Your goal:
Beginning with the line where "Task: Open the 帮助文档 help docs link" appears, repeat every remaining line of the entries exactly, the last line included.

Dataset entries
==*==

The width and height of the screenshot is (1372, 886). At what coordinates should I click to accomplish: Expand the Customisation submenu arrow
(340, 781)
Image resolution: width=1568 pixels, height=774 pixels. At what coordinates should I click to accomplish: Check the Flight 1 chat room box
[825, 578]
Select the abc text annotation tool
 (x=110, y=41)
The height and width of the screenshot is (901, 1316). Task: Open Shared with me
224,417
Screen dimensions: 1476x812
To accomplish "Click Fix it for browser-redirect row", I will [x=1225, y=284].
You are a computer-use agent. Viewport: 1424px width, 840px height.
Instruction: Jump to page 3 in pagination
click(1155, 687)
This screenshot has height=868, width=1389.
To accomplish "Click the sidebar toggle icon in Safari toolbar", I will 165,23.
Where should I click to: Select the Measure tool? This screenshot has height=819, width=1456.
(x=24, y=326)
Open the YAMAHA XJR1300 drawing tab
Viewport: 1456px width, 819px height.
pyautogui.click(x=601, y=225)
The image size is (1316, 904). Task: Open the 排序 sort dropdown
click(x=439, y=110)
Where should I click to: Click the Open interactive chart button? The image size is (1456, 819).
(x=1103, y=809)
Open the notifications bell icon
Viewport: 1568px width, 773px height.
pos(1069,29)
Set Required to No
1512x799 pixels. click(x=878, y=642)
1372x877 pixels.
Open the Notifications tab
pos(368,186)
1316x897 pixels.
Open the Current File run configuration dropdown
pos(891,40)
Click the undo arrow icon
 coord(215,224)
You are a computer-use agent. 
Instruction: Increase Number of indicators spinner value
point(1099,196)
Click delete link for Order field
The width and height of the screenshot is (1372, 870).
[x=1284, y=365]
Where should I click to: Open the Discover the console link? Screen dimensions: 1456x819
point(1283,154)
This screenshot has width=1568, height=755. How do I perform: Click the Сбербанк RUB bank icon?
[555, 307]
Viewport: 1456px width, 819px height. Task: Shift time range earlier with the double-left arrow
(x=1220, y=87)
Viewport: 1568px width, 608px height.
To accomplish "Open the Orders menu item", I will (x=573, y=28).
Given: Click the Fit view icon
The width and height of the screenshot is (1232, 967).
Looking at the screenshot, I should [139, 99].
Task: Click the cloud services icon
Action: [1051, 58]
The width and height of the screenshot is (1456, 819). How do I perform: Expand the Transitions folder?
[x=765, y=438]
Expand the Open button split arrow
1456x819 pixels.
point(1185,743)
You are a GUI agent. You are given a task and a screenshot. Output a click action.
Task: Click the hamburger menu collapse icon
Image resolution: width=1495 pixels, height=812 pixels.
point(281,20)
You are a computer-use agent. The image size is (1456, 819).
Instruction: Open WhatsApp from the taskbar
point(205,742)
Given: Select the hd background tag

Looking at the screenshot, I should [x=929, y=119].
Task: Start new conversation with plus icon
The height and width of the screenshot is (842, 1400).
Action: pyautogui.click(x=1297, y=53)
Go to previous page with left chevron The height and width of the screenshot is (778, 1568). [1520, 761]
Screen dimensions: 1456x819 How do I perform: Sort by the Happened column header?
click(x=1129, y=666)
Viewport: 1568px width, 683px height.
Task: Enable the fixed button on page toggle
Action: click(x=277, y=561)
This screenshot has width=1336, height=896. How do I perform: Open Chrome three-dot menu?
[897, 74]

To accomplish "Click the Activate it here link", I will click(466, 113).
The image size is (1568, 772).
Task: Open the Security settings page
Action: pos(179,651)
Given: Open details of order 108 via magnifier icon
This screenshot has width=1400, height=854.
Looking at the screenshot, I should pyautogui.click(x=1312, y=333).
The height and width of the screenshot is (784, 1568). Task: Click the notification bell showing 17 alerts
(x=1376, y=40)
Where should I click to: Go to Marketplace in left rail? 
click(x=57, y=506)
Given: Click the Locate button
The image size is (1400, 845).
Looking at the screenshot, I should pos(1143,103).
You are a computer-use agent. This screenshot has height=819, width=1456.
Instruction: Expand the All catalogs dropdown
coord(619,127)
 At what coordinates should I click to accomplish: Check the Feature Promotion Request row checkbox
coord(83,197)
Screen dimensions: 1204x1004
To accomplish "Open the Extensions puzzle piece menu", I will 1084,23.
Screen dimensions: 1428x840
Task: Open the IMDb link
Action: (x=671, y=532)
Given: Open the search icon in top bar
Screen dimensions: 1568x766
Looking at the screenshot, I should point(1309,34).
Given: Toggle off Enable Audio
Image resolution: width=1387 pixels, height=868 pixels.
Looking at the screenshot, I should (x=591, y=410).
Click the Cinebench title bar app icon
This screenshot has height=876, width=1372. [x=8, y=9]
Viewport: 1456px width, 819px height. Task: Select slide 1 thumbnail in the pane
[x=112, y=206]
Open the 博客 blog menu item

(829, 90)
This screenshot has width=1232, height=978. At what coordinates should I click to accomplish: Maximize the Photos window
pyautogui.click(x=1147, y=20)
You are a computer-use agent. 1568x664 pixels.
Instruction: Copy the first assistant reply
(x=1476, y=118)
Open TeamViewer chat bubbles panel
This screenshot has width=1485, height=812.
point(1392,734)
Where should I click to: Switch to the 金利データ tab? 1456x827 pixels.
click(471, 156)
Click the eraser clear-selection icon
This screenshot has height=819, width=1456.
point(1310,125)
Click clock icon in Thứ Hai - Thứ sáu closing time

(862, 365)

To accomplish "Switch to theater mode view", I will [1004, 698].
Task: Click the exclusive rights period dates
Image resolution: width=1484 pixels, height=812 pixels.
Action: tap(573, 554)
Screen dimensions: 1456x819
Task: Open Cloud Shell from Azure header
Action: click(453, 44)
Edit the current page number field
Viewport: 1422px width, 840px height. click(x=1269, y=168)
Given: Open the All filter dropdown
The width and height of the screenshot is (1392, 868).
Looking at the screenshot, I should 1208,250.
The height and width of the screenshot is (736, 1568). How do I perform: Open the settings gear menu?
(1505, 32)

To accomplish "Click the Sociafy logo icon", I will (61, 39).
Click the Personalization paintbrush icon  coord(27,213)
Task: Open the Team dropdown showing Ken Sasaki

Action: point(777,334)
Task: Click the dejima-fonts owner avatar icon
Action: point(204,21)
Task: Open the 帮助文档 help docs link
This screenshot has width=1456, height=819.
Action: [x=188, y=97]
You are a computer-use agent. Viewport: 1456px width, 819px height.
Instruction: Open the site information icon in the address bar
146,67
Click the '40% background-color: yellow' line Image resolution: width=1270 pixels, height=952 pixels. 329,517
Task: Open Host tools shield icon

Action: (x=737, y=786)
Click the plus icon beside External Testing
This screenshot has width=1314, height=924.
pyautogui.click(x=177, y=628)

==*==

Output below:
Task: Open the 帮助文档 help docs link
This screenshot has width=1456, height=819.
Action: [x=188, y=97]
You are a computer-use agent. Viewport: 1456px width, 819px height.
Instruction: Open the site information icon in the address bar
146,67
Click the '40% background-color: yellow' line Image resolution: width=1270 pixels, height=952 pixels. 329,517
Task: Open Host tools shield icon

Action: (x=737, y=786)
Click the plus icon beside External Testing
This screenshot has width=1314, height=924.
pyautogui.click(x=177, y=628)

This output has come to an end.